Thirteen suspects in ‘supergrass’ case will not face trial

Evidence of loyalist paramilitary Gary Haggarty will not be used against group

Former senior loyalist paramilitary turned so-called supergrass  Gary Haggarty. Photograph: Pacemaker

Former senior loyalist paramilitary turned so-called supergrass Gary Haggarty. Photograph: Pacemaker


Thirteen people implicated in paramilitary violence by a loyalist commander-turned supergrass, including two former police intelligence officers, will not be prosecuted, Northern Ireland’s Public Prosecution Service (PPS) has announced.

The North’s director of public prosecutions Barra McGrory, QC, said on Wednesday that he had decided not to use the evidence of the so-called supergrass and convicted murderer Gary Haggarty against 11 suspected Ulster Volunteer Force members and two former RUC special branch officers.

Had the evidence been used by the PPS, the suspects could have faced charges in relation to four UVF murders in the 1990s.
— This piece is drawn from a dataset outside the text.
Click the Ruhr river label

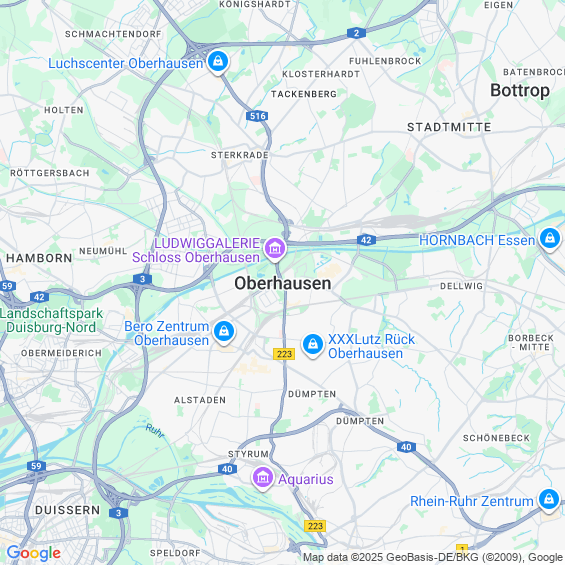[x=155, y=431]
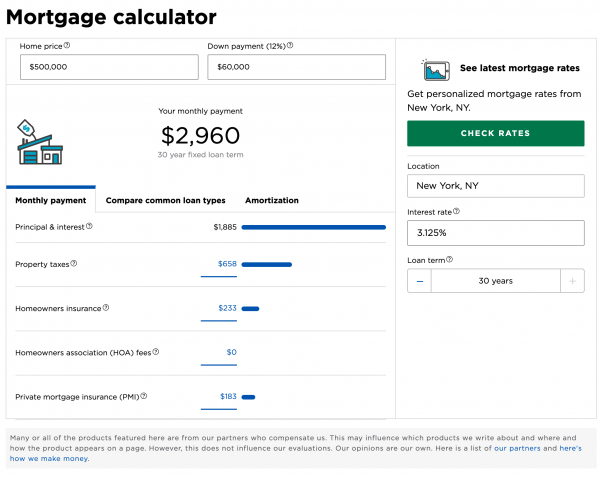The width and height of the screenshot is (600, 477).
Task: Decrease loan term with minus button
Action: (x=419, y=281)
Three other suspected UVF members still potentially could face murder charges based on Haggarty’s evidence.

Haggarty (45), a former UVF commander in north Belfast and east Antrim, agreed in 2010 to give evidence against 14 of his former UVF colleagues and two of his former police handlers in relation to the murders of Sean McParland, Eamon Fox, Gary Convie and John Harbinson.

In June he pleaded guilty to these murders and also to the murder of 37-year Sean McDermott in Antrim in August 1994. Mr McGrory said that he has yet to decide if the three remaining suspected UVF members can be prosecuted on Haggarty’s evidence. “Assessing the credibility of an assisting offender is a complex task,” said Mr McGrory.

“In relation to Gary Haggarty given all the relevant circumstances including his admitted criminality I consider that his evidence alone is insufficient to prove an allegation beyond a reasonable doubt,” he continued.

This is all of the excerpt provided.